El torrente de voces en mi cabeza hizo que abriera los ojos de par en par.
Me había ido a dormir no mucho después de dejar a mis padres; sin embargo, ahora mismo no estaba en mi cama.
Lo que me rodeaba era una vasta extensión de oscuridad.

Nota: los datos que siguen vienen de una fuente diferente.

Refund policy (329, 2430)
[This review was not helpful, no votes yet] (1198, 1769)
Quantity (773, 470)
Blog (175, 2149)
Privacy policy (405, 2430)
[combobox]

Nubes oscuras se arremolinaban en lo alto, y los relámpagos crepitaban con destellos rojos.
En medio de todo este…
caos, me quedé quieta.
Sin saber dónde coño estaba ni cómo había acabado aquí.
—¿L-Lobo?
—vacilé—.
¿Eras tú?
¿Es este mi espacio mental?
Sin embargo, no obtuve respuesta de él.
Mi cabeza estaba vacía.
La misma sensación que había conocido durante diecinueve años y que creía haber superado por fin.
Ni gruñidos.
Ni aullidos suaves.
Ninguna presencia acechante esperando para guiarme.
Solo silencio.
Presa del pánico, me di la vuelta.
—¿¡Hola!?
—mi voz resonó en la inmensidad, y los truenos retumbaron con más fuerza—.
¿¡Qué es este lugar!?
¿¡Estoy soñando!?
Si estuviera soñando, ¿cómo me respondería un sueño?
Esto no era un simple sueño.
—Celeste…
—me llamó de nuevo aquella voz femenina y plateada, que esta vez sonaba como si su dueña estuviera justo a mi lado.
Me sobresalté, con el corazón en un puño, mientras contemplaba a la persona que había estado hablando todo este tiempo.
Era una mujer de largo cabello negro y rizado, y una piel tan oscura como la noche.
Sus ojos tenían un brillo tenue, su expresión era neutra.
Un vestido de seda negro sin mangas se ceñía perfectamente a su figura.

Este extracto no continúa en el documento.